**Exercise objective**
Each line from the one containing "Click the Current column header" to the last line of the listing below is to be duplicated exactly, and no picture is to be carried over.

**Material provided**

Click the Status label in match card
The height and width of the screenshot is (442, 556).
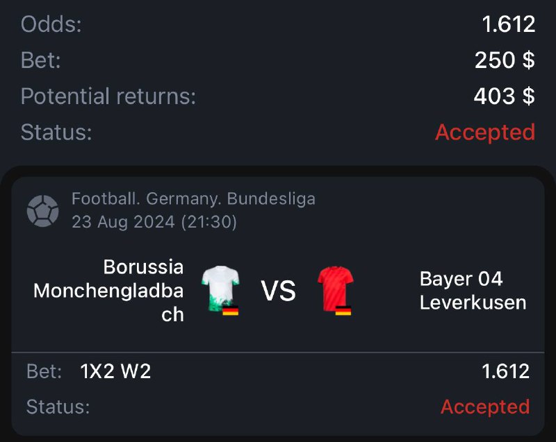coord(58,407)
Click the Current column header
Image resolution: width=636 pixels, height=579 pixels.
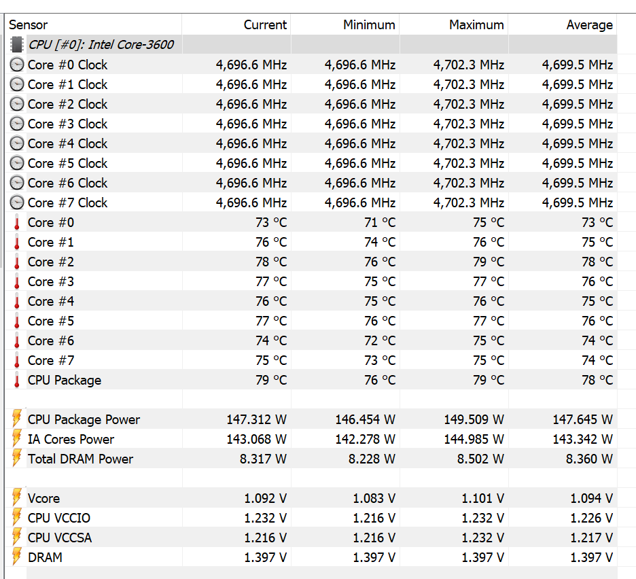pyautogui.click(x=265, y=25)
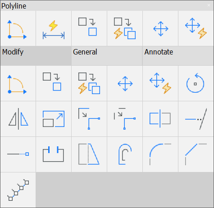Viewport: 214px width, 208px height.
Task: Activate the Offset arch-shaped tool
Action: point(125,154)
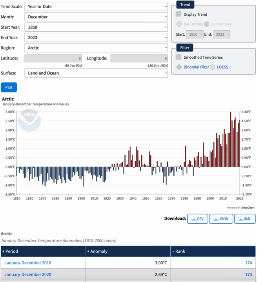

**Your solution**
Click the Current column header
Image resolution: width=636 pixels, height=579 pixels.
pyautogui.click(x=265, y=25)
Viewport: 214px width, 208px height.
Task: Activate the Offset arch-shaped tool
Action: point(125,154)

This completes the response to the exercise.